Records provided

----

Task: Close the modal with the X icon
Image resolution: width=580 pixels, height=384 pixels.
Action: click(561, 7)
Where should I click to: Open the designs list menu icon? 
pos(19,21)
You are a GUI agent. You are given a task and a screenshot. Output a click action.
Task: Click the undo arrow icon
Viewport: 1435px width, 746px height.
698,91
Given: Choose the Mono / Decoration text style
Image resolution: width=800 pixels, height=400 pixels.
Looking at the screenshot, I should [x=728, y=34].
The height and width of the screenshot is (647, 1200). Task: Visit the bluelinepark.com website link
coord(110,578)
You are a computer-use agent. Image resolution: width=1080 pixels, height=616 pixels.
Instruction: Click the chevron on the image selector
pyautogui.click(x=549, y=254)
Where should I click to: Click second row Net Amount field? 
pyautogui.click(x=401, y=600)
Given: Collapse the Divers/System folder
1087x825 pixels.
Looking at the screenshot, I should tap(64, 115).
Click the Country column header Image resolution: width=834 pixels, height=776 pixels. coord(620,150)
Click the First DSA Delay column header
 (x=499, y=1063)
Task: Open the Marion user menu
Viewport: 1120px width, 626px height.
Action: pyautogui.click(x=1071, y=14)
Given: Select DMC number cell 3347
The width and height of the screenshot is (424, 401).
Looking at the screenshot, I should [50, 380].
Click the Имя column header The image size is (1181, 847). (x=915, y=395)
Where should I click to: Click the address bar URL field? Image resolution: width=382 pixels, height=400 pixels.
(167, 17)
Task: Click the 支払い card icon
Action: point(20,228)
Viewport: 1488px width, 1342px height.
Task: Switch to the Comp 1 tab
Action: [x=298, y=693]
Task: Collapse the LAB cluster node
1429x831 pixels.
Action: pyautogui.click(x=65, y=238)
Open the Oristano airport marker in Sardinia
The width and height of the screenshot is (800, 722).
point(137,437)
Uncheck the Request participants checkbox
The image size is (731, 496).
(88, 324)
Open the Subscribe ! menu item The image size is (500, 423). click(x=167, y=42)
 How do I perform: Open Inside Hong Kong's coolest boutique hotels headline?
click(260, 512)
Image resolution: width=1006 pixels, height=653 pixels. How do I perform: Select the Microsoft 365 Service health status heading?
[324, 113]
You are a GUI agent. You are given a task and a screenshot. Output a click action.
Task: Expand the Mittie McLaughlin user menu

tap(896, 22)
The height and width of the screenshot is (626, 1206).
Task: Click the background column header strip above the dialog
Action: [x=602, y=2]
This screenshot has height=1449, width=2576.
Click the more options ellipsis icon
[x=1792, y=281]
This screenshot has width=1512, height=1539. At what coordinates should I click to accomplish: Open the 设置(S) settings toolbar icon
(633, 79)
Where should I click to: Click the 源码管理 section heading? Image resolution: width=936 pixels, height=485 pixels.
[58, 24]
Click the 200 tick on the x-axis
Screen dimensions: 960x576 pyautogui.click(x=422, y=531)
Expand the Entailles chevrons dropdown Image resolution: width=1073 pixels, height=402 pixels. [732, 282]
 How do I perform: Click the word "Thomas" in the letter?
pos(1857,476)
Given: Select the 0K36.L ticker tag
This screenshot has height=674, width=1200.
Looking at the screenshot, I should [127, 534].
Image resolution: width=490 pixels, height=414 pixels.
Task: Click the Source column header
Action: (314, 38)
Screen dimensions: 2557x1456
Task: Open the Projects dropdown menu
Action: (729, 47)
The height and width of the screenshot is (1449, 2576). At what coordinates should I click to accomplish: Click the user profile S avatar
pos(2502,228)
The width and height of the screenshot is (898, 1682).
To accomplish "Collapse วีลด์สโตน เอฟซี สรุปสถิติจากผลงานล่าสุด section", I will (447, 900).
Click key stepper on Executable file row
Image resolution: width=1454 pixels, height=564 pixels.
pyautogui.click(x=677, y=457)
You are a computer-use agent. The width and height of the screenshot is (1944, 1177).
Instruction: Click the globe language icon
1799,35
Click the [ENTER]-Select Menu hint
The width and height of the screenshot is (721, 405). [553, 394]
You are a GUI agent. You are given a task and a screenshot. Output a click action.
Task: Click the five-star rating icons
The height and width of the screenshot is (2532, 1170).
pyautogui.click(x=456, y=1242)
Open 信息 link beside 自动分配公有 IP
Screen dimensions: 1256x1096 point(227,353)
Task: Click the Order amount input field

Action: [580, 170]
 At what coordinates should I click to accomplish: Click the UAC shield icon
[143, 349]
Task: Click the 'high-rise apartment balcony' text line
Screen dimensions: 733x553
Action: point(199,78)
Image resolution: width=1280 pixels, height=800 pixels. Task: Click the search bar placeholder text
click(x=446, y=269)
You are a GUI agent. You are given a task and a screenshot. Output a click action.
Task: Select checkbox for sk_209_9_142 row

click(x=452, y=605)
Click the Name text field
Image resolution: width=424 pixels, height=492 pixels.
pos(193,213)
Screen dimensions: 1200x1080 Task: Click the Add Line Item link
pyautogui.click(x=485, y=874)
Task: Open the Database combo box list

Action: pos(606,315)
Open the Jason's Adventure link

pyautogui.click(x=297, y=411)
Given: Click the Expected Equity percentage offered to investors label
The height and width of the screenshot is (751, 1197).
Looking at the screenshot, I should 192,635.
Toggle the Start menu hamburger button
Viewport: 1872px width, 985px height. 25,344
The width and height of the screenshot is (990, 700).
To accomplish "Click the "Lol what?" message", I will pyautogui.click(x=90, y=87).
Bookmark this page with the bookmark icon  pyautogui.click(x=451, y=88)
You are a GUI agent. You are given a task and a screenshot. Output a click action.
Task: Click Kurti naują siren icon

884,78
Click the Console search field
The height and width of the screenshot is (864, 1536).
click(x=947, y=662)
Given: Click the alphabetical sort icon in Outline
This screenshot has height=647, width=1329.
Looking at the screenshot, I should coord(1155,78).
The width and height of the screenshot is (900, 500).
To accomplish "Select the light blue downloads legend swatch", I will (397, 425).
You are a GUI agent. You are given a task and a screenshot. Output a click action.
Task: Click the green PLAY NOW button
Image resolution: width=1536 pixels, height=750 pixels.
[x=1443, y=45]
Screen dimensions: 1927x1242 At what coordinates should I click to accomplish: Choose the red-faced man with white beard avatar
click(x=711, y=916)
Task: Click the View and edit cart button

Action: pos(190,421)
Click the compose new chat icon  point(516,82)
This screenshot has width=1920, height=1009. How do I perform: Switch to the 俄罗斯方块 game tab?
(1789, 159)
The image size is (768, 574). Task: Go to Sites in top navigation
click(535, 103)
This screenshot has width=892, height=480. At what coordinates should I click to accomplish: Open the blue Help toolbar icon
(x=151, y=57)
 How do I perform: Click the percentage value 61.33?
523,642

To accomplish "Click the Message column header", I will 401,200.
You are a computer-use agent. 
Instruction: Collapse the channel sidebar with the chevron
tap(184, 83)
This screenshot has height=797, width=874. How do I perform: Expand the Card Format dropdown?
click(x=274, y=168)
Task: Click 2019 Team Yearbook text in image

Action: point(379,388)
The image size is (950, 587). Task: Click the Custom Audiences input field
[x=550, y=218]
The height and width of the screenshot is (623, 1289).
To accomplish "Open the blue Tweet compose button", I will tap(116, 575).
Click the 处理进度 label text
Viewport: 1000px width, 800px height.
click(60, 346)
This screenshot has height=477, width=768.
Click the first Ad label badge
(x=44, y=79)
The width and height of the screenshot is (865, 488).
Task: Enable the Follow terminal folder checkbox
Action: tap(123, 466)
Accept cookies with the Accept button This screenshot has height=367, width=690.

----

Task brief
Write out the material above exactly and in full.

Response
Task: Close the modal with the X icon
Image resolution: width=580 pixels, height=384 pixels.
Action: click(561, 7)
Where should I click to: Open the designs list menu icon? 
pos(19,21)
You are a GUI agent. You are given a task and a screenshot. Output a click action.
Task: Click the undo arrow icon
Viewport: 1435px width, 746px height.
698,91
Given: Choose the Mono / Decoration text style
Image resolution: width=800 pixels, height=400 pixels.
Looking at the screenshot, I should [x=728, y=34].
The height and width of the screenshot is (647, 1200). Task: Visit the bluelinepark.com website link
coord(110,578)
You are a computer-use agent. Image resolution: width=1080 pixels, height=616 pixels.
Instruction: Click the chevron on the image selector
pyautogui.click(x=549, y=254)
Where should I click to: Click second row Net Amount field? 
pyautogui.click(x=401, y=600)
Given: Collapse the Divers/System folder
1087x825 pixels.
Looking at the screenshot, I should tap(64, 115).
Click the Country column header Image resolution: width=834 pixels, height=776 pixels. coord(620,150)
Click the First DSA Delay column header
 (x=499, y=1063)
Task: Open the Marion user menu
Viewport: 1120px width, 626px height.
Action: pyautogui.click(x=1071, y=14)
Given: Select DMC number cell 3347
The width and height of the screenshot is (424, 401).
Looking at the screenshot, I should [50, 380].
Click the Имя column header The image size is (1181, 847). (x=915, y=395)
Where should I click to: Click the address bar URL field? Image resolution: width=382 pixels, height=400 pixels.
(167, 17)
Task: Click the 支払い card icon
Action: point(20,228)
Viewport: 1488px width, 1342px height.
Task: Switch to the Comp 1 tab
Action: [x=298, y=693]
Task: Collapse the LAB cluster node
1429x831 pixels.
Action: pyautogui.click(x=65, y=238)
Open the Oristano airport marker in Sardinia
The width and height of the screenshot is (800, 722).
point(137,437)
Uncheck the Request participants checkbox
The image size is (731, 496).
(88, 324)
Open the Subscribe ! menu item The image size is (500, 423). click(x=167, y=42)
 How do I perform: Open Inside Hong Kong's coolest boutique hotels headline?
click(260, 512)
Image resolution: width=1006 pixels, height=653 pixels. How do I perform: Select the Microsoft 365 Service health status heading?
[324, 113]
You are a GUI agent. You are given a task and a screenshot. Output a click action.
Task: Expand the Mittie McLaughlin user menu

tap(896, 22)
The height and width of the screenshot is (626, 1206).
Task: Click the background column header strip above the dialog
Action: [x=602, y=2]
This screenshot has height=1449, width=2576.
Click the more options ellipsis icon
[x=1792, y=281]
This screenshot has width=1512, height=1539. At what coordinates should I click to accomplish: Open the 设置(S) settings toolbar icon
(633, 79)
Where should I click to: Click the 源码管理 section heading? Image resolution: width=936 pixels, height=485 pixels.
[58, 24]
Click the 200 tick on the x-axis
Screen dimensions: 960x576 pyautogui.click(x=422, y=531)
Expand the Entailles chevrons dropdown Image resolution: width=1073 pixels, height=402 pixels. [732, 282]
 How do I perform: Click the word "Thomas" in the letter?
pos(1857,476)
Given: Select the 0K36.L ticker tag
This screenshot has height=674, width=1200.
Looking at the screenshot, I should [127, 534].
Image resolution: width=490 pixels, height=414 pixels.
Task: Click the Source column header
Action: (314, 38)
Screen dimensions: 2557x1456
Task: Open the Projects dropdown menu
Action: (729, 47)
The height and width of the screenshot is (1449, 2576). At what coordinates should I click to accomplish: Click the user profile S avatar
pos(2502,228)
The width and height of the screenshot is (898, 1682).
To accomplish "Collapse วีลด์สโตน เอฟซี สรุปสถิติจากผลงานล่าสุด section", I will (447, 900).
Click key stepper on Executable file row
Image resolution: width=1454 pixels, height=564 pixels.
pyautogui.click(x=677, y=457)
You are a computer-use agent. The width and height of the screenshot is (1944, 1177).
Instruction: Click the globe language icon
1799,35
Click the [ENTER]-Select Menu hint
The width and height of the screenshot is (721, 405). [553, 394]
You are a GUI agent. You are given a task and a screenshot. Output a click action.
Task: Click the five-star rating icons
The height and width of the screenshot is (2532, 1170).
pyautogui.click(x=456, y=1242)
Open 信息 link beside 自动分配公有 IP
Screen dimensions: 1256x1096 point(227,353)
Task: Click the Order amount input field

Action: [580, 170]
 At what coordinates should I click to accomplish: Click the UAC shield icon
[143, 349]
Task: Click the 'high-rise apartment balcony' text line
Screen dimensions: 733x553
Action: point(199,78)
Image resolution: width=1280 pixels, height=800 pixels. Task: Click the search bar placeholder text
click(x=446, y=269)
You are a GUI agent. You are given a task and a screenshot. Output a click action.
Task: Select checkbox for sk_209_9_142 row

click(x=452, y=605)
Click the Name text field
Image resolution: width=424 pixels, height=492 pixels.
pos(193,213)
Screen dimensions: 1200x1080 Task: Click the Add Line Item link
pyautogui.click(x=485, y=874)
Task: Open the Database combo box list

Action: pos(606,315)
Open the Jason's Adventure link

pyautogui.click(x=297, y=411)
Given: Click the Expected Equity percentage offered to investors label
The height and width of the screenshot is (751, 1197).
Looking at the screenshot, I should 192,635.
Toggle the Start menu hamburger button
Viewport: 1872px width, 985px height. 25,344
The width and height of the screenshot is (990, 700).
To accomplish "Click the "Lol what?" message", I will pyautogui.click(x=90, y=87).
Bookmark this page with the bookmark icon  pyautogui.click(x=451, y=88)
You are a GUI agent. You are given a task and a screenshot. Output a click action.
Task: Click Kurti naują siren icon

884,78
Click the Console search field
The height and width of the screenshot is (864, 1536).
click(x=947, y=662)
Given: Click the alphabetical sort icon in Outline
This screenshot has height=647, width=1329.
Looking at the screenshot, I should coord(1155,78).
The width and height of the screenshot is (900, 500).
To accomplish "Select the light blue downloads legend swatch", I will (397, 425).
You are a GUI agent. You are given a task and a screenshot. Output a click action.
Task: Click the green PLAY NOW button
Image resolution: width=1536 pixels, height=750 pixels.
[x=1443, y=45]
Screen dimensions: 1927x1242 At what coordinates should I click to accomplish: Choose the red-faced man with white beard avatar
click(x=711, y=916)
Task: Click the View and edit cart button

Action: pos(190,421)
Click the compose new chat icon  point(516,82)
This screenshot has width=1920, height=1009. How do I perform: Switch to the 俄罗斯方块 game tab?
(1789, 159)
The image size is (768, 574). Task: Go to Sites in top navigation
click(535, 103)
This screenshot has width=892, height=480. At what coordinates should I click to accomplish: Open the blue Help toolbar icon
(x=151, y=57)
 How do I perform: Click the percentage value 61.33?
523,642

To accomplish "Click the Message column header", I will 401,200.
You are a computer-use agent. 
Instruction: Collapse the channel sidebar with the chevron
tap(184, 83)
This screenshot has height=797, width=874. How do I perform: Expand the Card Format dropdown?
click(x=274, y=168)
Task: Click 2019 Team Yearbook text in image

Action: point(379,388)
The image size is (950, 587). Task: Click the Custom Audiences input field
[x=550, y=218]
The height and width of the screenshot is (623, 1289).
To accomplish "Open the blue Tweet compose button", I will tap(116, 575).
Click the 处理进度 label text
Viewport: 1000px width, 800px height.
click(60, 346)
This screenshot has height=477, width=768.
Click the first Ad label badge
(x=44, y=79)
The width and height of the screenshot is (865, 488).
Task: Enable the Follow terminal folder checkbox
Action: tap(123, 466)
Accept cookies with the Accept button This screenshot has height=367, width=690.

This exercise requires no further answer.